Senj (Segna) è una cittadina storica dell’Adriatico settentrionale affacciata al canale del Velebit ed adagiata ai piedi della Kapela e del Velebit. Luogo di gesta eroiche, è nota per due simboli: la bora e la fortezza storica Nehaj, arroccata su un colle alle spalle della città. Ogni pietra dei suoi monumenti ha da raccontarci un evento storico interessante: il centro storico, le torri, il Museo civico…
Mare limpido e cristallino, belle spiagge e tante manifestazioni divertenti, come le edizioni estiva ed invernale del carnevale e varie rassegne di klape, fanno di Senj una destinazione turistica molto attraente. Nei suoi dintorni sorge il santuario mariano di Krasno, nel cuore del Parco nazionale del Velebit, consueta meta di un gran numero di pellegrini ed appassionati di montagna.
Il grandioso Velebit è la montagna più imponente e più ricca di bellezze naturali dell’intera Croazia. Parco naturale con ben 2.000 Kmq di superficie, rappresenta l’area protetta più vasta del Paese. All’interno del parco naturale si trovano una serie d’aree protette di minori dimensioni, tra le quali ricordiamo due parchi nazionali, quello del Sjeverni Velebit (Velebit settentrionale), sul territorio della regione di Lika - Karlovac, e quello di Paklenica, in Dalmazia. Questa montagna racchiude in se le maggiori bellezze naturali della Croazia, tanto e vero che l'UNESCO ha proclamato l’intera montagna, lunga circa 150 chilometri, "Riserva mondiale della Biosfera", per ora l’unica in Croazia. Il Velebit è la montagna più importante del Paese anche per la ricchezza di flora e fauna, tra cui anche molte specie endemiche.

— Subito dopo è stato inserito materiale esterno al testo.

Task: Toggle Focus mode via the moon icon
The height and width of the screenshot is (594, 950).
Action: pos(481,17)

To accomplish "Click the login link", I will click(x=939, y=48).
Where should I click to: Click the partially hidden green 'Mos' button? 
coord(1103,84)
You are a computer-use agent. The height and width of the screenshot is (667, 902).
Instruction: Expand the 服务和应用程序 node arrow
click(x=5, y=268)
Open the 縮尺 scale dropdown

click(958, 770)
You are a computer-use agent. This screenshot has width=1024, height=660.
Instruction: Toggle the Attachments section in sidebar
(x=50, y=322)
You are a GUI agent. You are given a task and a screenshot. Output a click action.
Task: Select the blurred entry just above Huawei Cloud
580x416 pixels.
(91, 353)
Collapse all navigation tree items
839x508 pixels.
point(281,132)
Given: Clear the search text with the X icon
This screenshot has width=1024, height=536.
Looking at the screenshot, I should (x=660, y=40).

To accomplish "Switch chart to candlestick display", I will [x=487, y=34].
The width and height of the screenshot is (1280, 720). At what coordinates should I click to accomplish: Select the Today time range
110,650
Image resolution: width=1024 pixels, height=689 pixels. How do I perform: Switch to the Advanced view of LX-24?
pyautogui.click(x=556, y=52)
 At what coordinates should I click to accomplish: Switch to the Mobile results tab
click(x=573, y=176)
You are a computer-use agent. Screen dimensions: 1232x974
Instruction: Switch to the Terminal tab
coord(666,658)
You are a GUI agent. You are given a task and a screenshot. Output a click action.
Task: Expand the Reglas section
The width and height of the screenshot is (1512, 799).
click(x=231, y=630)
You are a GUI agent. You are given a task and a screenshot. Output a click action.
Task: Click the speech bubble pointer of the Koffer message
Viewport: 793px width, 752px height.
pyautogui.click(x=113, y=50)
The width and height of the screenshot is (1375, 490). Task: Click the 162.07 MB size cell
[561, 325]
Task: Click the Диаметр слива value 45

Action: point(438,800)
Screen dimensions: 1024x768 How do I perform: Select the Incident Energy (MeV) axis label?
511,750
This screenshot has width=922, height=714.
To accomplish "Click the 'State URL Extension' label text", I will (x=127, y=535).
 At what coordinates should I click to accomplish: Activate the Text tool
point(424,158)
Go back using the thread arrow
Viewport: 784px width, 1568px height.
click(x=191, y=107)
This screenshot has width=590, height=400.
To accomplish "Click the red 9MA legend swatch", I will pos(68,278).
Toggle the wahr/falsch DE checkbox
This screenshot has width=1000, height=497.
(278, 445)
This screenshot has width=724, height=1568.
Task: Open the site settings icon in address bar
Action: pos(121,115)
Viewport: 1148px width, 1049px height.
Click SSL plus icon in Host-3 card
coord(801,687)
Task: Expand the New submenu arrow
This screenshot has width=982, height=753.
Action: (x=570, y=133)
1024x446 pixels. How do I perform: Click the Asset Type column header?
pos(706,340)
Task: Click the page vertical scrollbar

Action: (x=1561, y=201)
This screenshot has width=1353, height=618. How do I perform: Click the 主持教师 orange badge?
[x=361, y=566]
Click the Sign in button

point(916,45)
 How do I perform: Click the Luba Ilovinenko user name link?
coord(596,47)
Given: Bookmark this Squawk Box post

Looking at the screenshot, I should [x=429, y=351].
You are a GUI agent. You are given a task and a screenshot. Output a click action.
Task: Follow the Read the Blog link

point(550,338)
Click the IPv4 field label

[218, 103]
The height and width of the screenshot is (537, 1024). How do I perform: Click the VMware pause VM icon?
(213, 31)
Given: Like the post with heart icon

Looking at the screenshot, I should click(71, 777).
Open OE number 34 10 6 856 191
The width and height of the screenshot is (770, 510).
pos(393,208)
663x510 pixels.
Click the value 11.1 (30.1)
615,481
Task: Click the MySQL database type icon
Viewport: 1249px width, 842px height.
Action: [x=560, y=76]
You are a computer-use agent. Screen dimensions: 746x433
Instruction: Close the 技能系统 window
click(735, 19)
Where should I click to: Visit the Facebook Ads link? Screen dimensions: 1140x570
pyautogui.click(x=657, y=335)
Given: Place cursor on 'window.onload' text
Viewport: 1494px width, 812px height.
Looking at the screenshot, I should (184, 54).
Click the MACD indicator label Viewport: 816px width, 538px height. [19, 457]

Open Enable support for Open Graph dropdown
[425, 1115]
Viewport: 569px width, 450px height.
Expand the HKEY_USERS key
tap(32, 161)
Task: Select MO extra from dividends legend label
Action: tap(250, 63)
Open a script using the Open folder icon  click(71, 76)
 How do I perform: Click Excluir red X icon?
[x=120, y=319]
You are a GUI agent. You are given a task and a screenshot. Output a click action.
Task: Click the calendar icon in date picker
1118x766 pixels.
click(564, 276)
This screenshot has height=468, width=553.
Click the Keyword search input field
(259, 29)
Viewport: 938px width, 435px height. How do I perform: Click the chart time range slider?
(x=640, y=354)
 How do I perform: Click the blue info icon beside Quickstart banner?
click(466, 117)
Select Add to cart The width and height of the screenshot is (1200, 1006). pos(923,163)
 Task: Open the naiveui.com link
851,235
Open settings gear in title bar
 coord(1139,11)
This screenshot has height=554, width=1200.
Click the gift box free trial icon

Per la singolarità del suo paesaggio e la ricchezza del suo mondo vegetale ed animale, l’area più preziosa del Velebit e senz’altro quella protetta del Parco Nazionale del Velebit Settentrionale. Occupa una superficie di 109 Kmq e si protende sino alla cima della montagna, offrendo un susseguirsi d’eccezionali bellezze naturali: le forme carsiche degli Hajdučki e Rožanski kukovi, l’orto botanico nella natura e la profonda fossa detta “Lukina jama”. Questo è il motivo per cui gli alpinisti croati considerano il Velebit Settentrionale la perla delle nostre montagne. I Rožanski ed Hajdučki kukovi, insieme alle immense cime rocciose dalle forme varie e bizzarre (kukovi = rocce), alte anche 200 metri, sono situati nel cuore del Parco Nazionale. Questo paesaggio roccioso, unico nel suo genere, è protetto come riserva naturale integrale, la più rigorosa forma di tutela ambientale in Croazia. Nel bel mezzo degli Hajdučki kukovi, ad un’altezza di 1.475 metri sul livello del mare, ecco l’impressionante fossa “Lukina jama”. Il suo fondo si trova ad 83 metri sul livello del mare, e così con una profondità complessiva di 1.392 metri, occupa l’ottavo posto nella speciale classifica delle fosse naturali più profonde del mondo. A dispetto dell’ambiente brullo e selvaggio tipico della montagna, negli anni ’30 del XX secolo, sui Rožanski kukovi fu realizzato, con grande maestria, un sentiero montano. A questo sentiero, chiamato “Premužićeva staza”, è stato dato il nome dell’ingegnere Ante Premužić, innamorato della natura e del Velebit. E’ considerato il più bel percorso trekking montano (hiking trail) della Croazia, ed è conosciuto, tra l’altro, perchè consente anche ai visitatori meno in esperti di camminare sul bordo di enormi pareti e vertiginosi strapiombi senza correre alcun pericolo.